One of the more exasperating things about all the little on-the-sly apartments one finds here in Sealand is how spit-and-tape they are when it comes to infrastructure.  They’re not slums, to be sure, but the back story on them always involves a homeowner in the 1960s deciding to subdivide his house from the 1940s, and then calling in his Uncle Bob sometime in the early 1980s to redo the plumbing and the electric, without any clear idea how Uncle Bob handled that, or any appreciation for the fact that his work might not last until The End of Time.  In my old apartment, this back story expressed itself via the leak under the bathroom floor that had rotted through the floorboards and dissolved all the tile grout, and via the built-in air conditioner that poured all its cold air directly down the front steps and out of the apartment, and via the five hot-neutral reverse-wired outlets.  In my current apartment, its full expression has been slow to coming, perhaps because I haven’t been settled enough to actually DO anything here until just recently.  But I discovered very quickly when I set up Eve that the majority of the household outlets aren’t grounded, don’t even have a three-prong face, which required me to run her power cord across the bedroom and plug it into the same outlet as the bedroom air conditioner.  And to this discovery, I have now added the additional discovery that the single outlet in the bathroom is on the very same breaker as Eve’s outlet (as are the outlet into which I was going to plug her originally, and the next-closest outlet on the bedroom wall.)  And the discovery that the entire kitchen-  refrigerator, gas range, overhead lighting, toaster and microwave (should I choose to plug those last two in)-  is on the same circuit breaker as the three outlets in the living room, into which all of the living room lighting is plugged.  And the living room air conditioner.  Which is no longer the 10-year old 5000 BTU piece of crap that came with the apartment, but a brand-spankin’-new five hundred dollar 12,000 BTU portable apartment unit, one that is actually up to the task of cooling an attic down to a reasonable temperature, so that my girlfriend doesn’t spend all of her time drenched in her own sweat and puking into my toilet.

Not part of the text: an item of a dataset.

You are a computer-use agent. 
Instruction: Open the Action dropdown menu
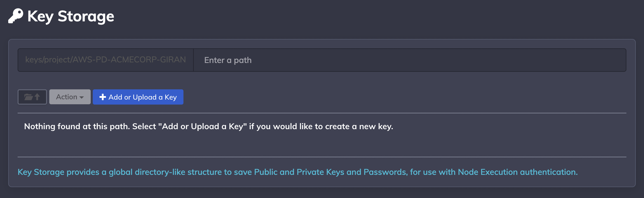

I have discovered this, of course, because we keep blowing the breakers.  This would be a minor inconvenience in any normal, up-to-code scenario, but in UncleBobLand it’s a major hassle, because in UncleBobLand, the fuse box containing the breakers is never in any place accessible by me, the tenant.  In my old apartment, it was in the basement, and the basement was a second apartment, occupied by The Moron.  (The Moron was the tenant who replaced Postman;  he got his name because he had a heart attack down there one night [yes, literally, a heart attack] and didn’t want to have to pay for the ambulance, so instead he walked to the Dunkin Donuts in the middle of town, because he knew that was where all the cabbies hung out in the middle of the night, and he had one of them take him to the hospital.  And he lived.  My Dad, meanwhile, who got some of the best medical care that exists in a very timely fashion, bought the farm.  I choose to believe the Goddess is planning on using The Moron as a human shield to protect children against gunfire at some point in the future.)  He was often home, but not always;  he would occasionally go out and shamble the streets for a few hours, doing…  something.  (We could never figure out what [and still can’t.])  Flora the landlady, whose numerous faults mercifully did not include a blindness to the limitations of a 1940s power grid,  pointed out where the spare key to his apartment was hanging, in case the breaker should ever blow while neither he nor she was at home, but the one time that scenario ever occurred and I went in to trip it, I forgot to turn off the light I had switched on to allow me to see the fuse box, giving away that I had been inside the place, and he threw a hairy shit-fit.  So in terms of the level of personal stress and interpersonal hostility involved, it wasn’t any more efficient than simply waiting until he or the landlady got home and asking them through my clenched, smiling teeth to do it for me.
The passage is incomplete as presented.